▸ **Required action**
No pictures belong in the result; set down exactly the lines from the one containing "Given: Open the Modules menu" through the final line of the listing, and nothing more.

▸ **Source data**

▼

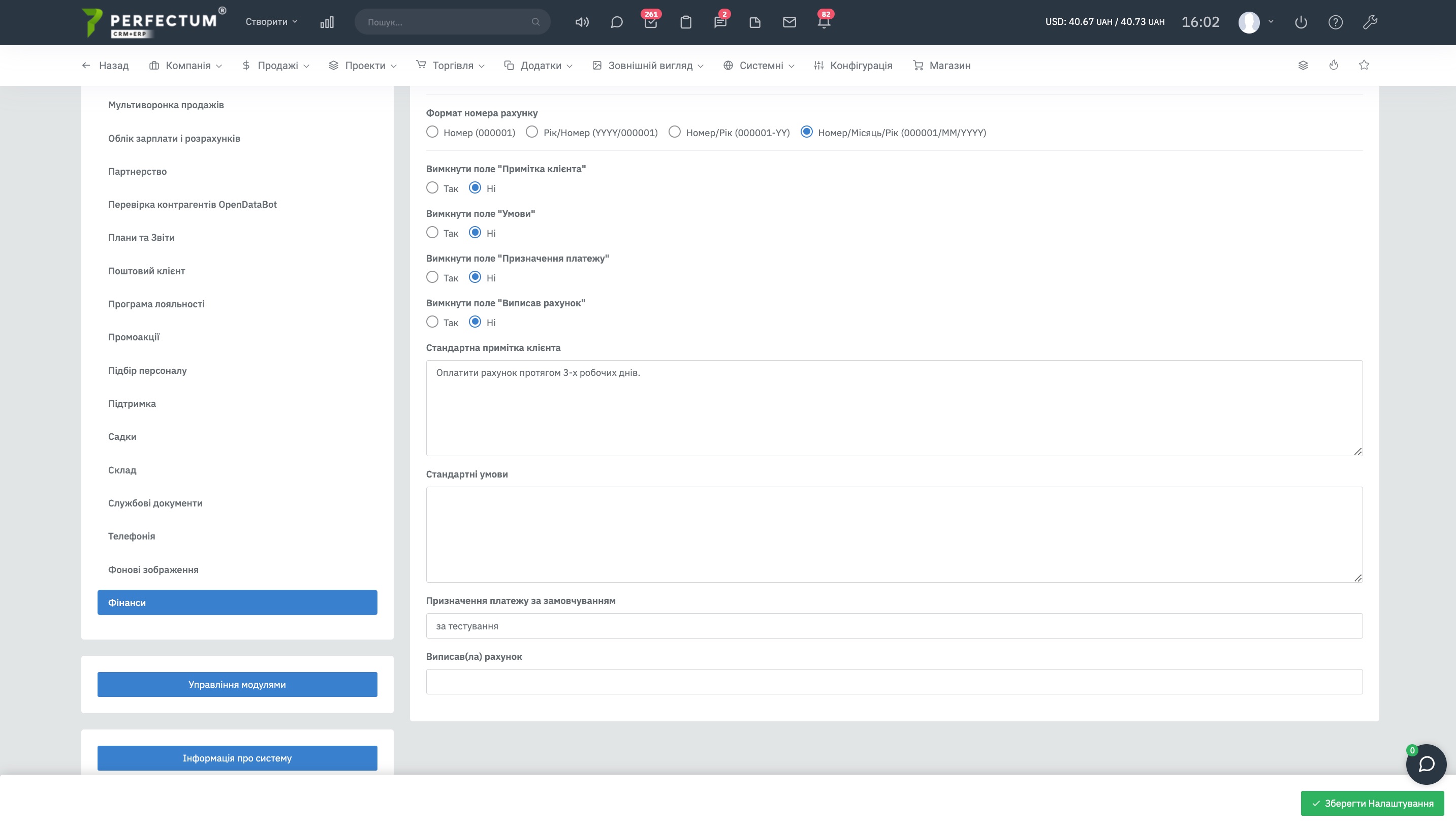
Task: Select Номер/Рік (000001-YY) invoice format
Action: point(674,132)
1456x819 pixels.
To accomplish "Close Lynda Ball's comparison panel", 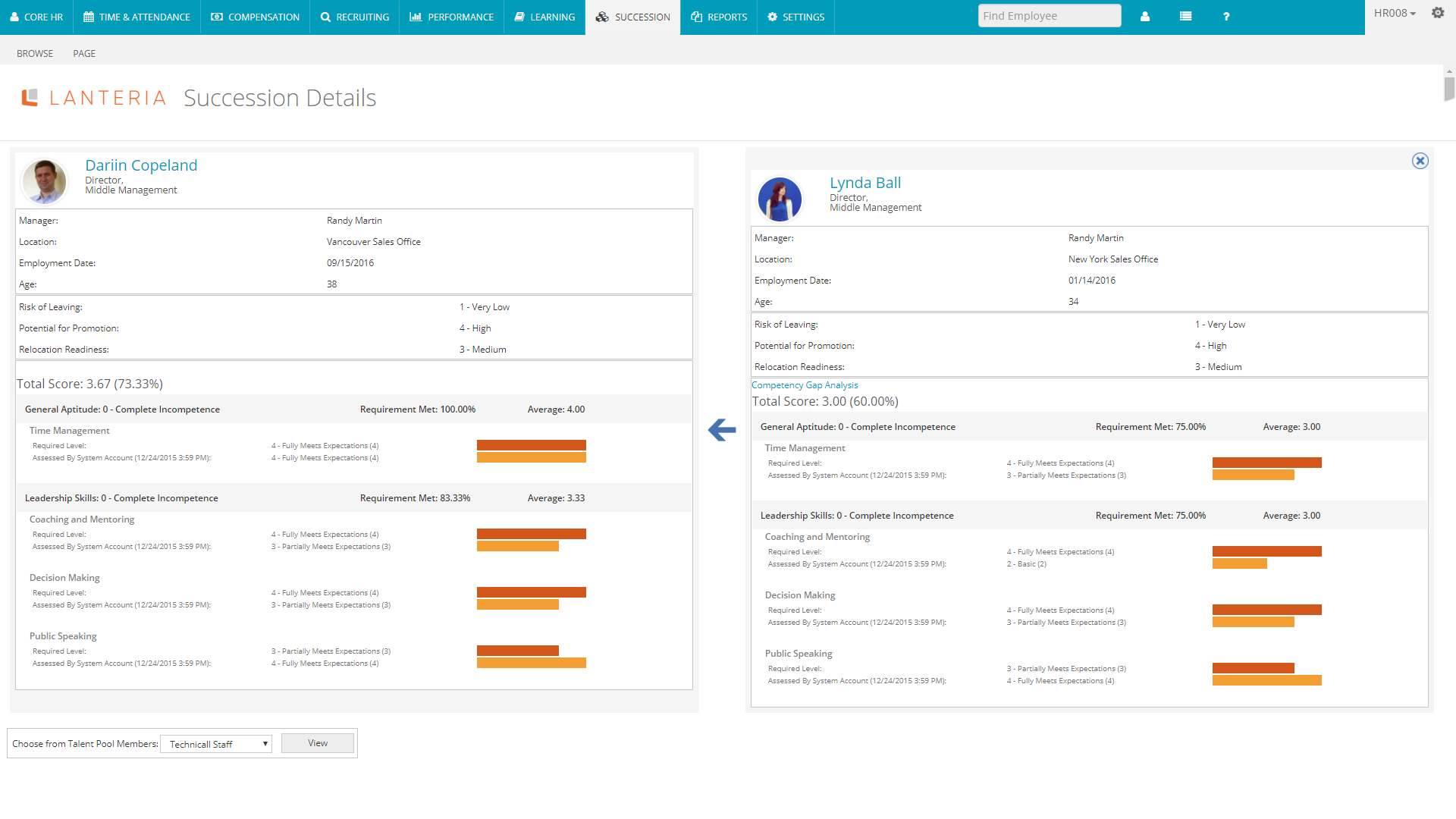I will click(1420, 161).
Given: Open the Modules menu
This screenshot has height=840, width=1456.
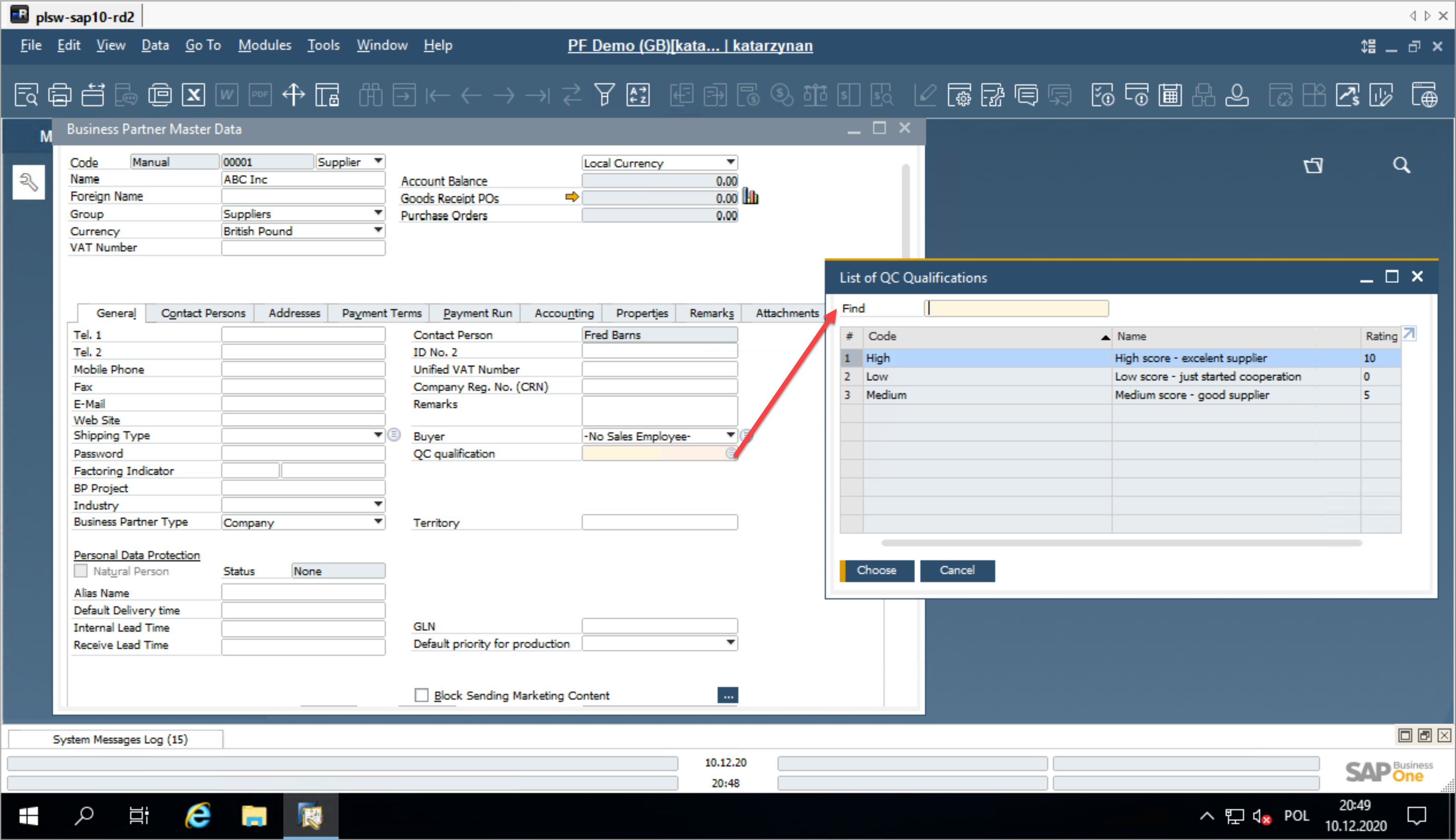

▲

▸ **Response area**
Given: Open the Modules menu
This screenshot has height=840, width=1456.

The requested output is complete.